Regardless of what you'll say about attempting to mitigate the effects of the the tories, that is how I feel.

The libdems are sullied by their association with the tories


This is the problem though--Clegg said that if he didn't win, he'd work for the party with the most votes and the most seats.

He kept that promise. Arguably, he came close to breaking it when the Parliamentary party insisted he find out what Labour would offer.

I, genuinely, am baffled that anyone paying any attention to the campaign and him saying that didn't expect the Tories to be the party with the most votes and the most seats.

Not talking to them would've been a clear, explicit, broken promise. Not trying to govern with them would've been to throw away all hope of ever being taken seriously ever again. Not talking to them would've been a statement that a) the LDs aren't serious and there's no point in their policies at all and b) electoral reform would inevitably lock the Tories out forever and therefore they're right to oppose it,that PR would make the country less, not more, democratic.

I fundamentally disagree with the idea of that.

the shit that the tories are dumping all over us is staining the the libdems.

Overwhelmingly, "the shit" is caused by spending cuts and tax rises. All three parties were committed to both of these this Parliament. The Govt has ended up with a position closer to what the Lib Dems said they were going to do than what the Tories wanted.

Labour fucked the economy up, and were spending more money than they were taking in tax revenue even before their failure to regulate financial services or listen tot eh clear, explicit warnings blew up in their faces. The 2005 LD manifesto was committed to deficit reduction, that was under Charles Kennedy.

Most of "the shit being dumped on us" is Labour's mess. Am I happy that it's Tories making lots of the choices necessary for it to be cleared up? No.
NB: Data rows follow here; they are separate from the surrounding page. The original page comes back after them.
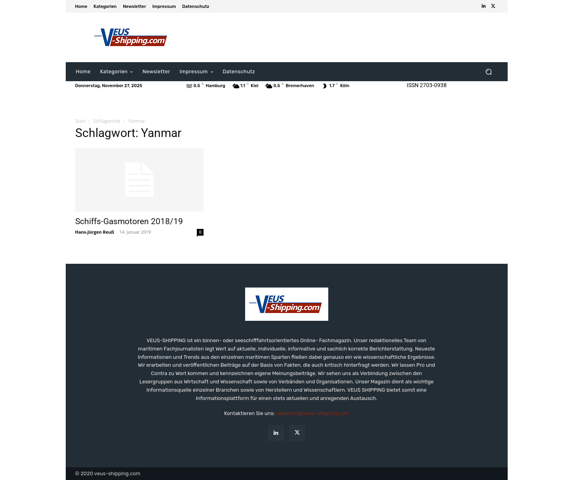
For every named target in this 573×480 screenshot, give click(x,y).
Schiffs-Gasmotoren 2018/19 (129, 221)
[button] (489, 72)
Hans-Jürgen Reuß (94, 232)
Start (80, 121)
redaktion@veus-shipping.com (312, 413)
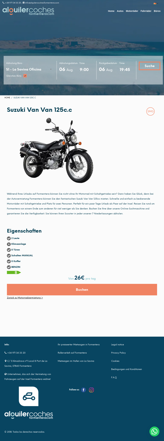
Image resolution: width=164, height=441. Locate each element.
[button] (154, 431)
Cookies (115, 361)
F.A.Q (114, 377)
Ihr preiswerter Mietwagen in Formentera (79, 344)
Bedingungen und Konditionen (126, 369)
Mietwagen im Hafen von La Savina (76, 361)
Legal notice (117, 344)
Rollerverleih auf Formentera (72, 353)
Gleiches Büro (30, 76)
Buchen (82, 290)
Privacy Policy (118, 353)
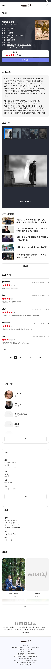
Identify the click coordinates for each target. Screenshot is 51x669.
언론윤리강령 (40, 630)
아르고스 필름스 (10, 523)
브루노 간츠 (10, 45)
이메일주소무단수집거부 (21, 630)
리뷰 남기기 (25, 60)
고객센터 (31, 627)
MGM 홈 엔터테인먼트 (12, 528)
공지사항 (5, 627)
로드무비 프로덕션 (10, 520)
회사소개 (12, 627)
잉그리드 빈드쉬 (10, 468)
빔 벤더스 (10, 42)
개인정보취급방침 (40, 627)
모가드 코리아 (9, 540)
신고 (47, 282)
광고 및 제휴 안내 (22, 627)
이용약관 (32, 630)
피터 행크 (7, 476)
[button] (44, 135)
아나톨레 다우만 (10, 463)
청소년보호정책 (8, 630)
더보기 (25, 266)
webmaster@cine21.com (28, 662)
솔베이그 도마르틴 (25, 45)
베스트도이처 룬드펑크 (12, 525)
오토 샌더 (15, 47)
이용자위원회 (25, 632)
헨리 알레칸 (8, 483)
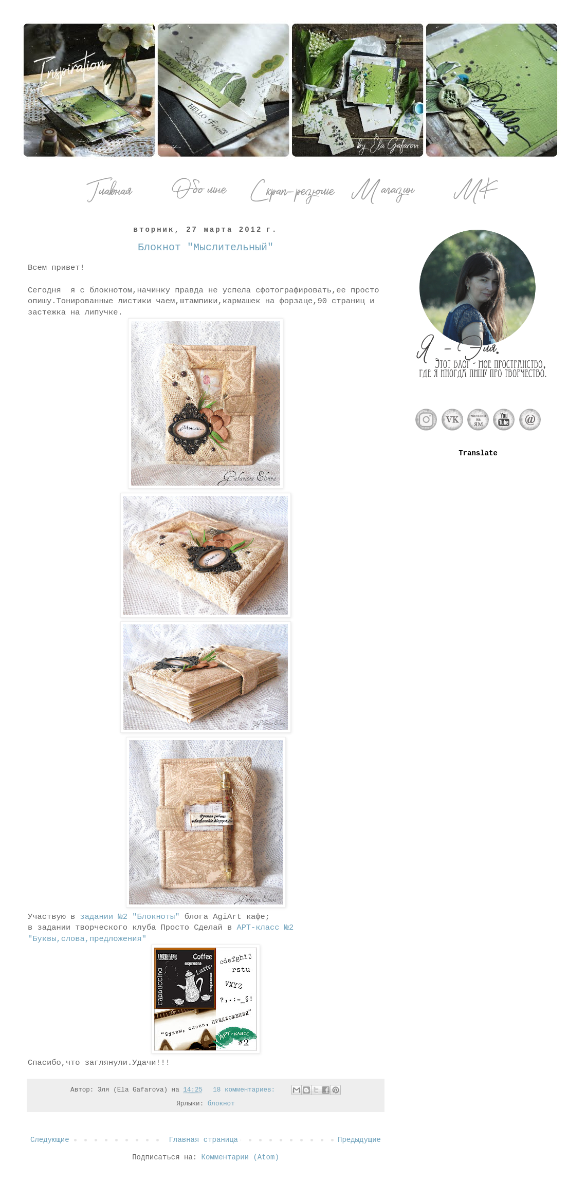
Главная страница (203, 1140)
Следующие (49, 1140)
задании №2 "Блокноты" (130, 916)
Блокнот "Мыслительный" (205, 247)
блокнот (221, 1103)
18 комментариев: (246, 1090)
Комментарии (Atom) (240, 1157)
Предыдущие (359, 1140)
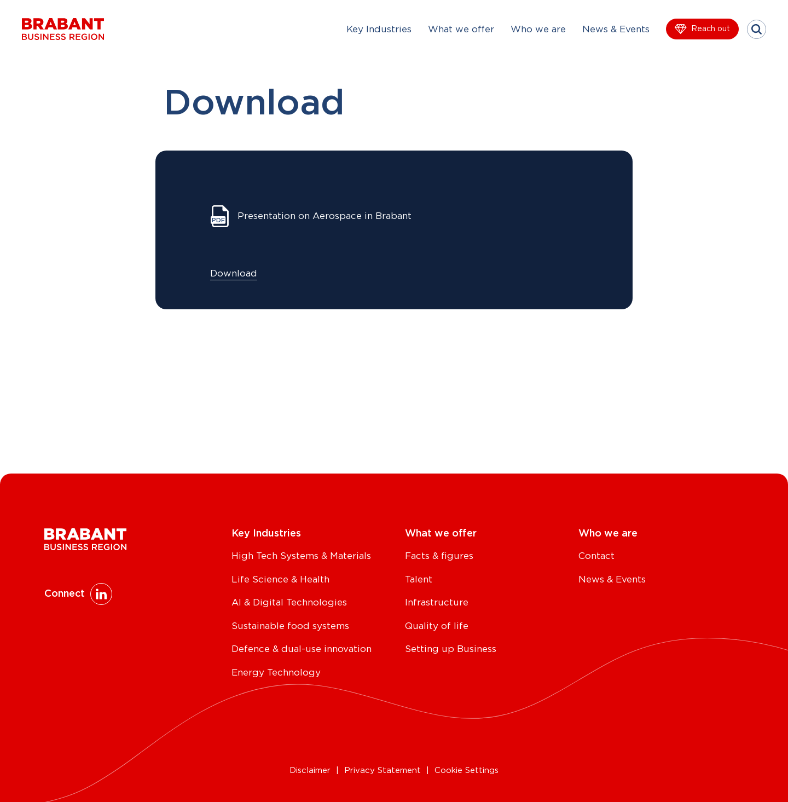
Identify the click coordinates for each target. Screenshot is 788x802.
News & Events (616, 29)
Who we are (538, 29)
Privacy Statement (382, 770)
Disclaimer (310, 770)
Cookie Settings (466, 770)
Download (233, 273)
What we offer (461, 29)
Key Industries (379, 29)
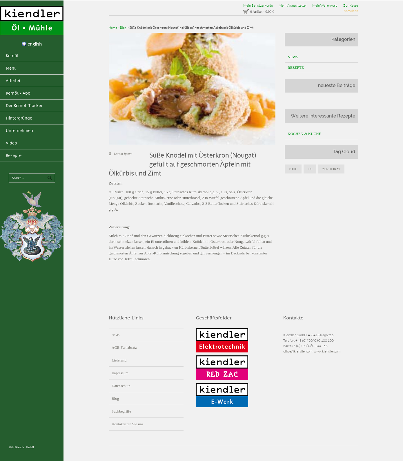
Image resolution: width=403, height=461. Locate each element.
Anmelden (351, 11)
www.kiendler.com (327, 351)
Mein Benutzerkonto (258, 5)
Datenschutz (121, 386)
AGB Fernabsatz (124, 347)
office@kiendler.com (298, 351)
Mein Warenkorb (324, 5)
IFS (310, 169)
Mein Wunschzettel (292, 5)
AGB (115, 334)
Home (113, 28)
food (293, 169)
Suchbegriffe (121, 411)
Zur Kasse (350, 5)
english (32, 44)
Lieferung (119, 360)
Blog (123, 28)
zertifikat (331, 169)
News (293, 57)
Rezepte (296, 67)
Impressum (120, 373)
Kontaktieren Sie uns (127, 424)
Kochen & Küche (304, 133)
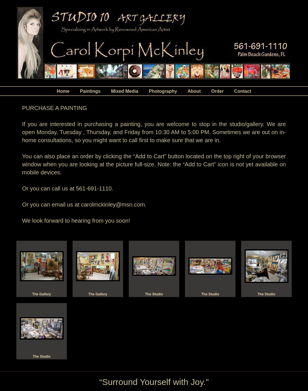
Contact (243, 91)
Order (217, 91)
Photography (163, 91)
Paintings (90, 91)
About (194, 91)
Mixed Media (124, 91)
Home (63, 91)
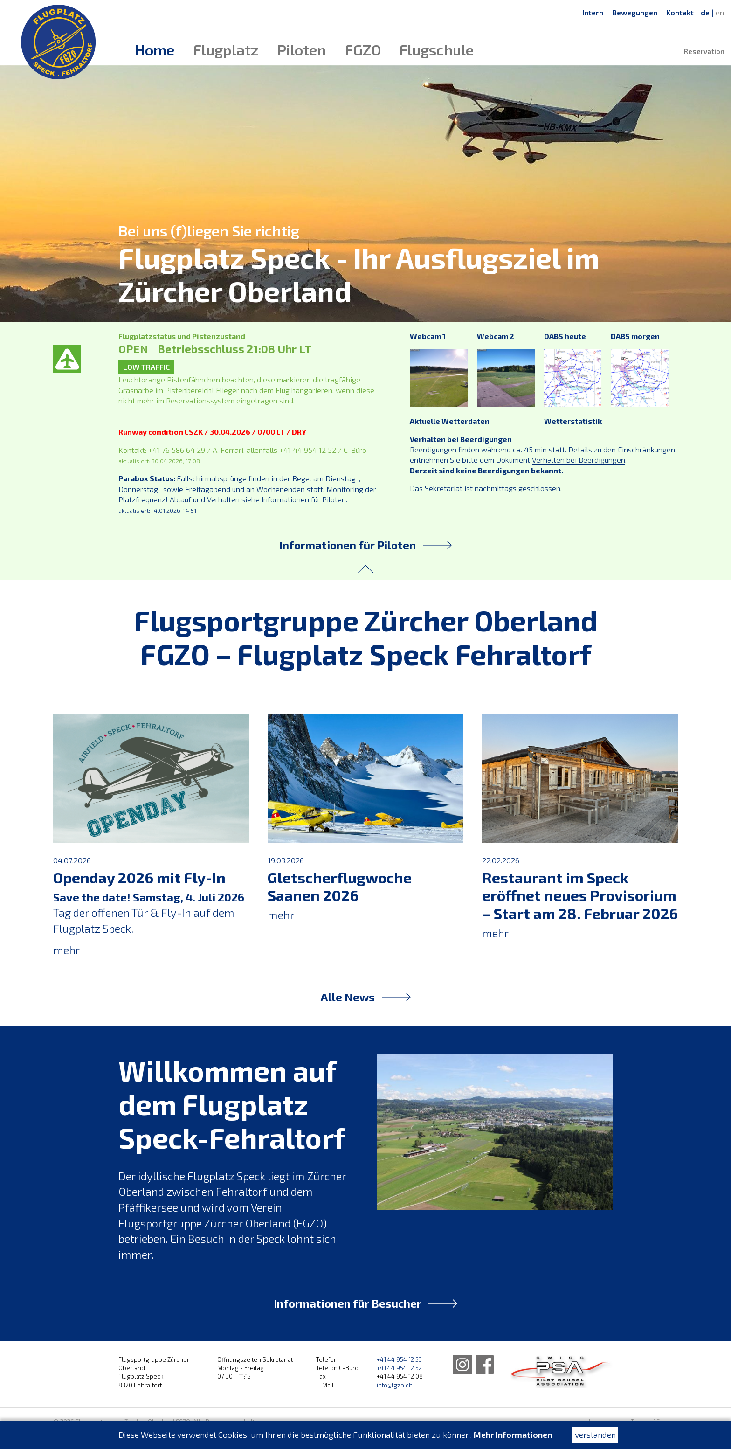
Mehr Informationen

Would I be making cuts of a similar level myself? Yes. Different cuts, hopefully, done better, but they'd still be needed. The Govt will still be spending more in2015 than it did last year, despite all the cuts.

That's scary.

I don't know what the solution is. I don't know how to best rule the country or how to best reform the voting system.

No one does. What we're getting isn't my ideal solution either.

But I do know that change is needed, and a change that crucially gives voters real power and allows for new groups and parties to emerge without electoral pacts and forced mergers is essential for changes to actually happen.

I also know I never again want a single party in Govt on its own for more than a decade.

Look back at what Brown was saying about the economy, prudence, house price bubbles, etc in the late 1990s, then look at what he actually did in the late 2000s. Power corrupted, he became blind to what he was doing.

The system is at fault with that--winner takes all creates systemic blindness. We have to move away from that.

The LDs are, currently, the only vehicle available to take us in the right direction. With AV and STV for the Lords, the Greens and even the Cooperative become viable again. That'll allow for genuine choices.

Until we've got them, the least worst option is to push for more change from within. It's just really horrible trying, hoping, that they'll stop fucking up and start getting it right.